27. It was the appellant’s case, that in as much as it failed to object to the demand notice and/or file an application for review against it within the prescribed timelines, it made an application pursuant to the provisions of Section 229(3) of the EACCMA. It is not disputed that the aforesaid Section provides that the Commissioner has the power to extend the time within which a Taxpayer can comply with the provisions of Section 229(1) of the EACCMA on application by a Taxpayer. On perusal of the appellant’s notice of objection to enforcement dated 21st July 2022 which it claims to have been an application made pursuant to the provisions of Section 229(3) of the EACCMA, I am not persuaded that it qualifies as an application within the meaning of the provisions thereunder.
28. The reason for saying as much is that at paragraph 2 of the said letter, the appellant expressed its regret in the delay in responding to the respondent’s letter dated 20th May 2022 and cited reasons for the said delay. The appellant then went ahead and gave reasons as to why it thought the respondents’ demand for short levied taxes was erroneous. I however did not seek extension to comply with the provisions of Section 229(1) of the EACCMA for the respondent to determine whether or not to grant the appellant the said extension. The above notwithstanding, the reference of the appellant’s letter dated 21st July 2022 reads ‘Notice Of Objection To Enforcement On Outstanding Tax KSHS.6,330,120/=’.
29. In view of the above, this Court finds that the appellant did not comply with the provisions of Section 229 of the EACCMA 2004. I therefore agree with the Tribunal’s finding at paragraph 59 of its decision that no application for review was made by the appellant as per Section 229 of the EACCMA, thus the Appeal filed before the Tribunal was invalid.

* _WHAT YOU ARE ASKED TO DO_
In the court ruling excerpt, what outstanding tax amount appears in the reference line of the appellant's letter dated 21st July 2022?

* _AVAILABLE DATA_
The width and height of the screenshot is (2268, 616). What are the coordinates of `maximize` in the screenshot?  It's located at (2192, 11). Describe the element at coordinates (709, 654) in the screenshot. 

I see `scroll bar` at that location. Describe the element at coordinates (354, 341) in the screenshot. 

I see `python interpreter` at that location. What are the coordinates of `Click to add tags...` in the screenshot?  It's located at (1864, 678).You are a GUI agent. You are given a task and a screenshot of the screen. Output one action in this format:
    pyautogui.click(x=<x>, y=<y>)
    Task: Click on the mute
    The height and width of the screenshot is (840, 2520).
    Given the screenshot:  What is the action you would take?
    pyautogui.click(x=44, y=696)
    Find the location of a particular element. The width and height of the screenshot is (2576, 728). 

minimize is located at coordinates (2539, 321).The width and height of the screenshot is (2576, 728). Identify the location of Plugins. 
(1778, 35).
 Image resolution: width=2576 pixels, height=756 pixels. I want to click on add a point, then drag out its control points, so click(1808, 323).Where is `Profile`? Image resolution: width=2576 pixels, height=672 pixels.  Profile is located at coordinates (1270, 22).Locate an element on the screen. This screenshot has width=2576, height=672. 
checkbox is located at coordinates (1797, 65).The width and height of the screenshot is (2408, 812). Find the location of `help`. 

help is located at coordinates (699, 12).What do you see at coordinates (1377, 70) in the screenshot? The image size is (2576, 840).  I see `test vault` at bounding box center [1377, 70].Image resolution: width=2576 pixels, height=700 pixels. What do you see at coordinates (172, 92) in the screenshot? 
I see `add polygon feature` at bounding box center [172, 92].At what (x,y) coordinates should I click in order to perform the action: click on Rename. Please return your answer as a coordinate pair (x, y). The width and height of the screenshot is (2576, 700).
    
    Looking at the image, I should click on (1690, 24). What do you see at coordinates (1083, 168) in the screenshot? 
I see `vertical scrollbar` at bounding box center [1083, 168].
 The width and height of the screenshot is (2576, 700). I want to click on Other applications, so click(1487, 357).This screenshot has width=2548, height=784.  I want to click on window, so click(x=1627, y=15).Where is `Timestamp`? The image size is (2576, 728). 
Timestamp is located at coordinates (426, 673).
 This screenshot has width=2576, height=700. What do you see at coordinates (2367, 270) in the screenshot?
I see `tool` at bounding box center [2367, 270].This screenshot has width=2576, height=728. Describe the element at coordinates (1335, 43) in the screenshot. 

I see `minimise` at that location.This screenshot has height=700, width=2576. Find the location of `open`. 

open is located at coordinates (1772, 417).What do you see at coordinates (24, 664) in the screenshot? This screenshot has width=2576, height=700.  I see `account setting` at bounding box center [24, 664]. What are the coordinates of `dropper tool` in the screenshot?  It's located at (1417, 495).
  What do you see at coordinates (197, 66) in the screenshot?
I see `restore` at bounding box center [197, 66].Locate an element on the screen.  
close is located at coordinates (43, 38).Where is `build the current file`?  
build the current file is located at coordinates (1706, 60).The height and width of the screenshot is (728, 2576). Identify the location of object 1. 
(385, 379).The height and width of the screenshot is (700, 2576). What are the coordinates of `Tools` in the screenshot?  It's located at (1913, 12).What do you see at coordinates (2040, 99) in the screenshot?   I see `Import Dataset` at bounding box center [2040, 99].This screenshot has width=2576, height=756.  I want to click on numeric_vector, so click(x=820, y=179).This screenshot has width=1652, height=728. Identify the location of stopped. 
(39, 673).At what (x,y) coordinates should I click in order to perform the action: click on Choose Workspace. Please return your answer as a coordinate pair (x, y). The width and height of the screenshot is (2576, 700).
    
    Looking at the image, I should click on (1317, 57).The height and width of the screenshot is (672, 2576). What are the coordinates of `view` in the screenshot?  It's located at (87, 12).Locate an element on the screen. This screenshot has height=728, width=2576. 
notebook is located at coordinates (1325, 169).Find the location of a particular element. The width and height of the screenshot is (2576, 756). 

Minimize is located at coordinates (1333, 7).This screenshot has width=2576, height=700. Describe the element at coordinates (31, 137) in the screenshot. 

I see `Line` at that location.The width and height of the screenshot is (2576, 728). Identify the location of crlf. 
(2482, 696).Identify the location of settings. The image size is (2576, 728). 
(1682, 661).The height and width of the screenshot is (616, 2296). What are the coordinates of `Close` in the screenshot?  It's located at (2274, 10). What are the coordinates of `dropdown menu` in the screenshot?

* _YOUR RESPONSE_
KSHS.6,330,120